(EXCERPTED DATA Opens)

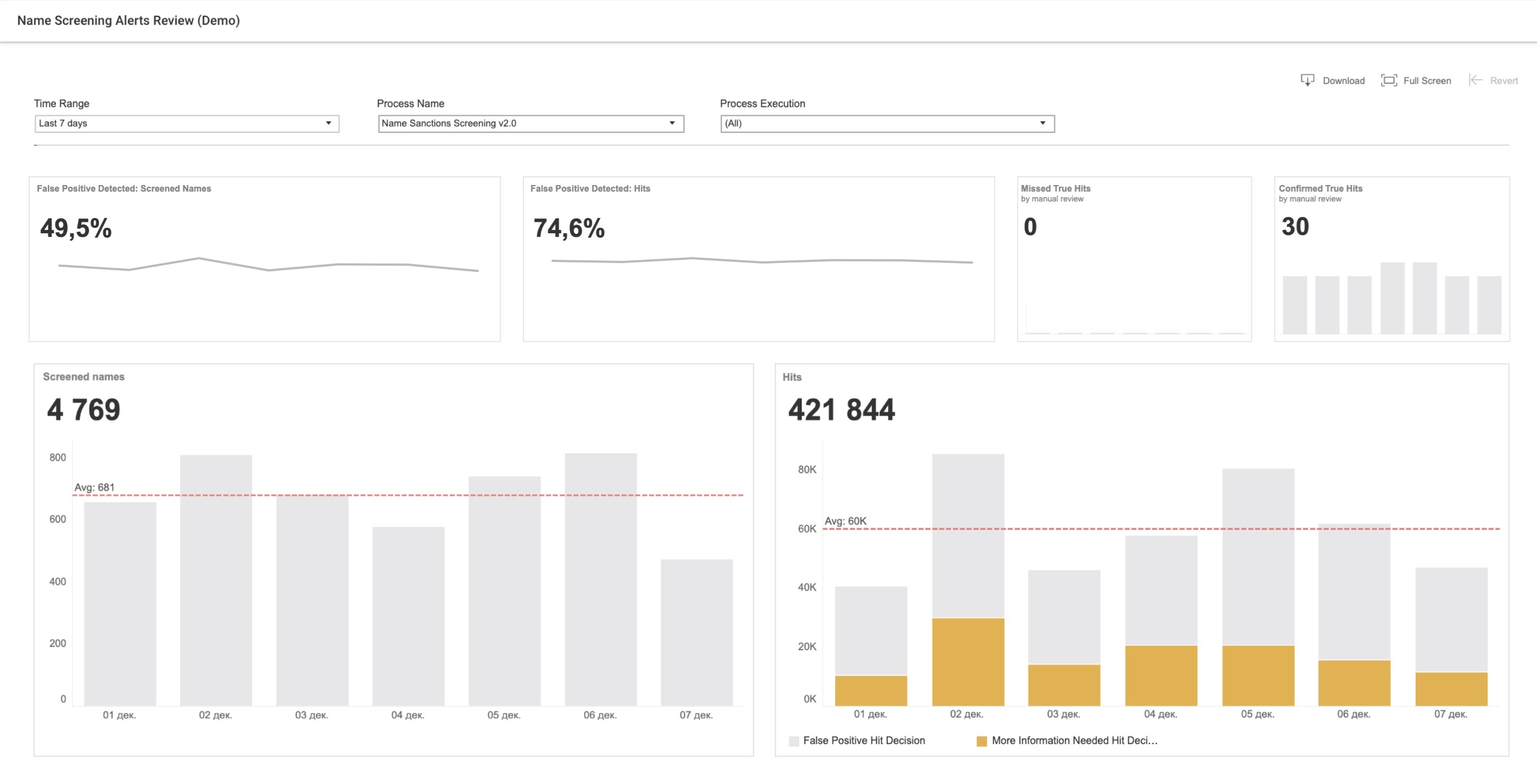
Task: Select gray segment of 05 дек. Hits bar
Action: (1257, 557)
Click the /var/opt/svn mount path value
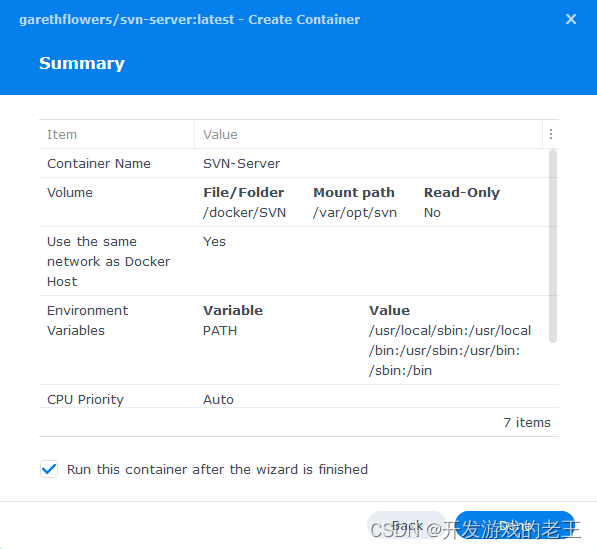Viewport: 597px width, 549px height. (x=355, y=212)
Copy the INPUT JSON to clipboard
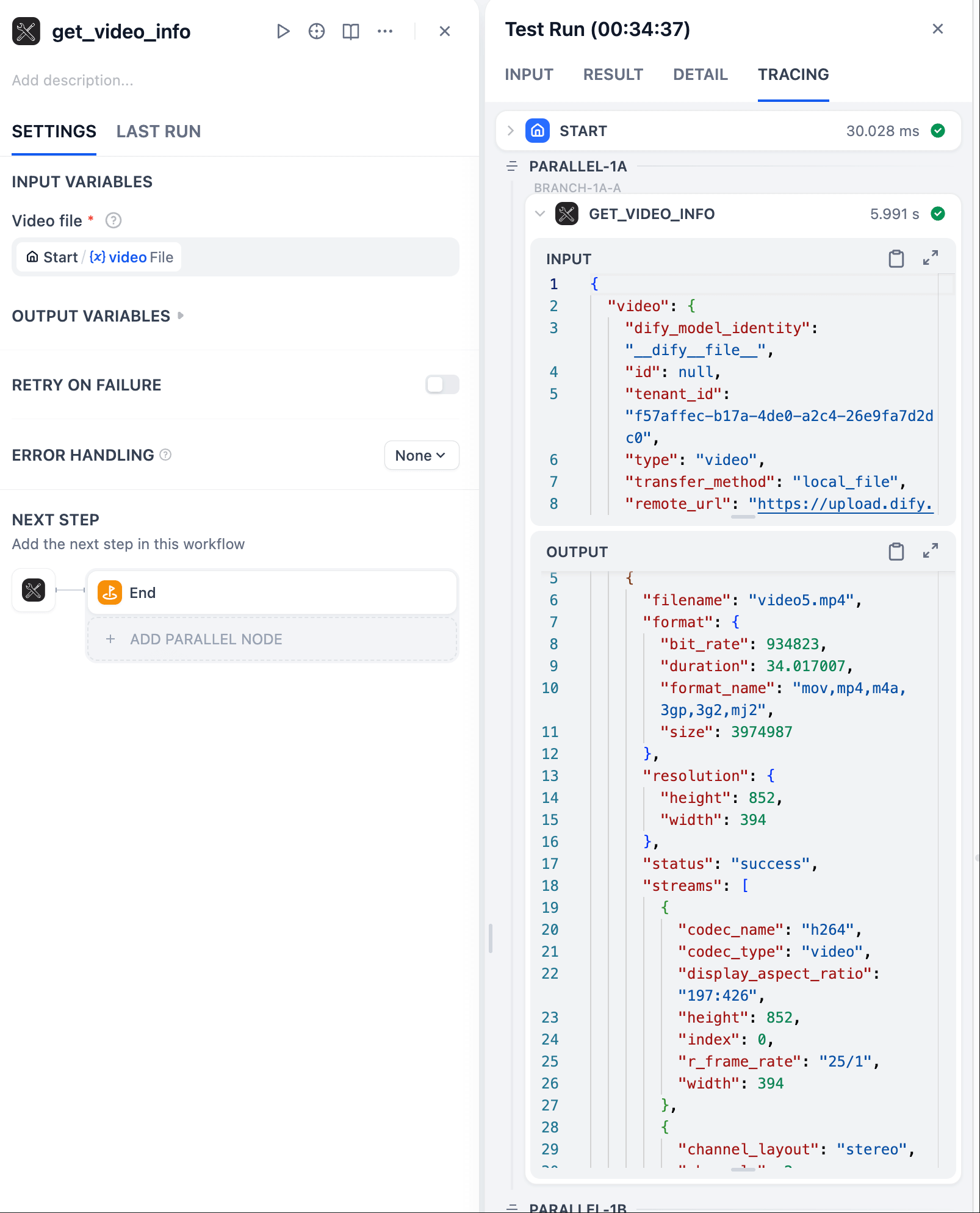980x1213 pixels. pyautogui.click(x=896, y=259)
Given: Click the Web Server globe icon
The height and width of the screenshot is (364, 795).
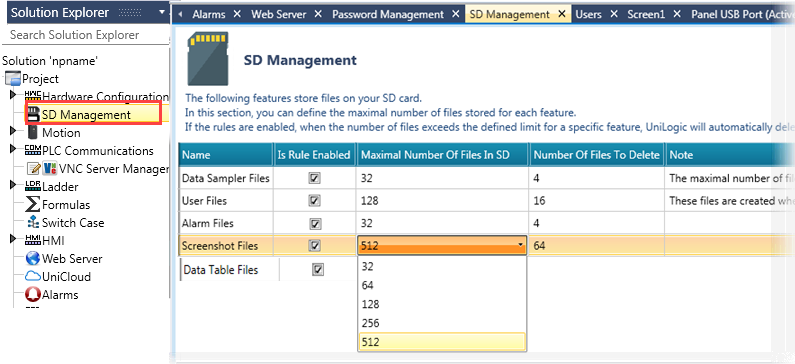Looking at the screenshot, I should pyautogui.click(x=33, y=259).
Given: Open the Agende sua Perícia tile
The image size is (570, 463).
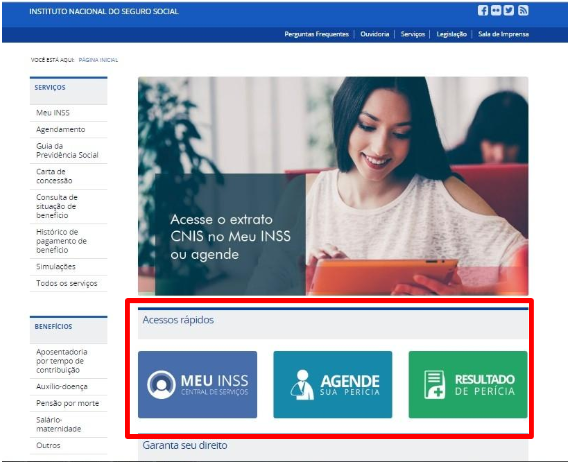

(EXCERPTED DATA Closes)

YOUR OBJECTIVE: Whenever "Given" occurs in a line of the entries, copy that line.

TASK OUTPUT:
Given: Click the Web Server globe icon
Given: Open the Agende sua Perícia tile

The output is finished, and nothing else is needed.